The tribe also operates Sun Rise Ski Resort. "We sell our
beautiful lakes and streams to tourists," Roger Leslie, the
general manager of the resort, said. "We don't know what
we'll have until the smoke clears."

Other potential losses of income come from the damage to
wildlife. The tribe sold about 65 permits to hunt elk on
the reservation last year at an average price of $15,000.
There are also bear and mountain lion hunts. The hunting
grounds are in the area of the Chediski fire, along with a
sacred lake, burial grounds and archeological sites.

There is an undertone of ill will running throughout the
region. Indians feel sorry about the fire, the bigger one
started north of the Red Dust Rodeo Grounds here, and word
on the reservation is that it was set by a teenager from
the Cibecue community. While authorities continue to
investigate the fire's origin, resentment is growing among
white people in some northern towns. Threatening messages
have been left on the answering machine of Dallas Massey,
the tribal chairman, laying blame for the fire at the feet
of the Apache. Off-handed racial slurs have been tossed at
the Indians shopping in the discount stores in the area,
accusing them of intellectual inferiority. These people
seem to forget that the Chediski fire was started by a
white woman, lost in the wilderness, who lighted an illegal
fire to attract the attention of a news helicopter.

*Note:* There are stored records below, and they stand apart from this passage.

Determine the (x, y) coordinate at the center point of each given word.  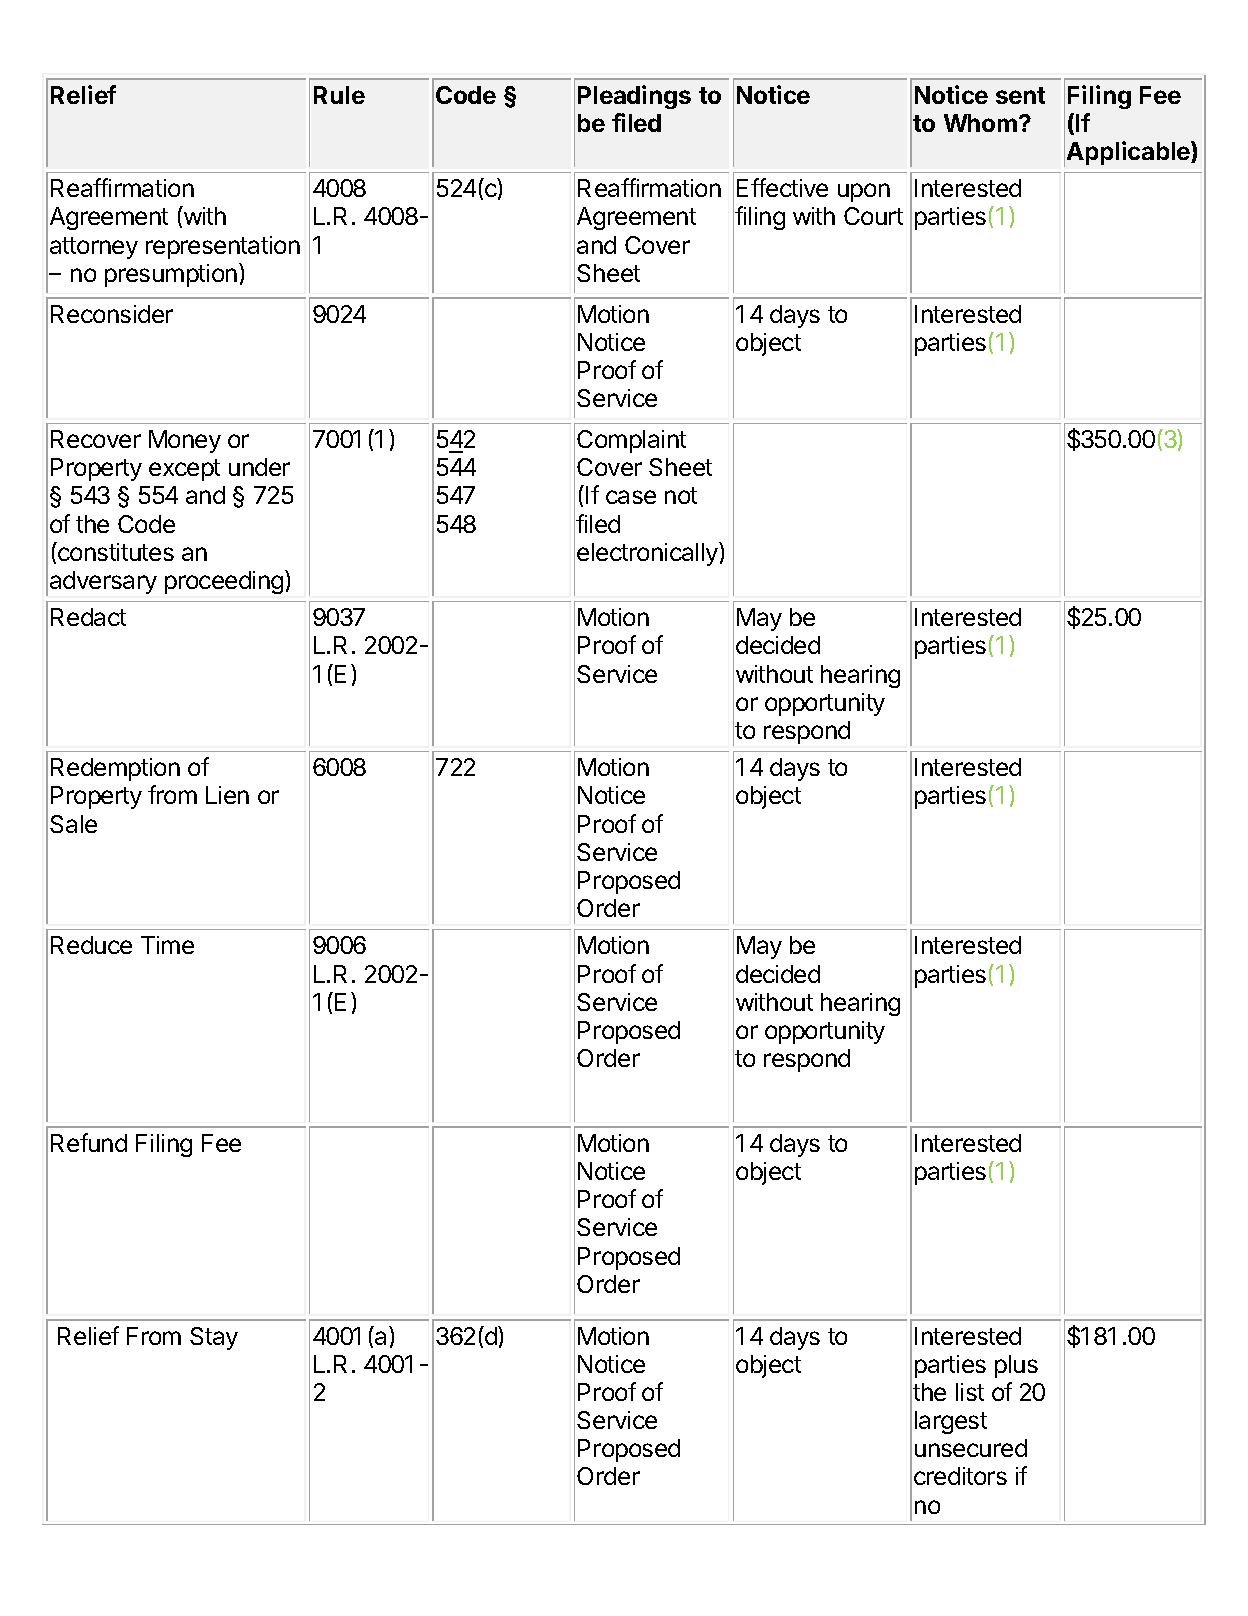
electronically (648, 554)
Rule (339, 95)
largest (951, 1422)
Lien (227, 795)
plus (1016, 1366)
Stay (214, 1338)
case (631, 497)
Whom (980, 123)
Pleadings (634, 97)
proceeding (225, 582)
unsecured (971, 1448)
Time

Few reporters have come to the reservation. Little
emergency aid has been sent to White River, the seat of
tribal government, though 1,500 Apaches have been evacuated
from their homes. Some are staying at the Chief Alchesay
Activity Center, some with relatives on the reservation,
some in tent cities near the trickling rivers.

President Bush did not set foot here on his visit on
Tuesday although dozens of Indians stood in the afternoon
sun along Highway 60 at the rumor that he might drive
through.

"We've done all we could," said Herbert Tate, a board
member of the Fort Apache Timber Company, explaining that
the Apache forests are not clearcut, but are thinned and
managed year round. "We were burning out underbrush last
year until residents of Phoenix complained that the smoke
was drifting into the city and making their air quality
poor," Mr. Tate said. "The problem is not management. The
problem is a lack of water."

So now the region's air is thick with smoke from the early
summer's fires. Despite the drought, sprinklers continued
to feed the suburban lawns in Phoenix last night.

Meanwhile back at the fire camp, the men stretched out on
the roofs of their trucks, staring at the 300-foot flames
devouring the timber line along the ridges. Lightning was
predicted for the morning, they were told.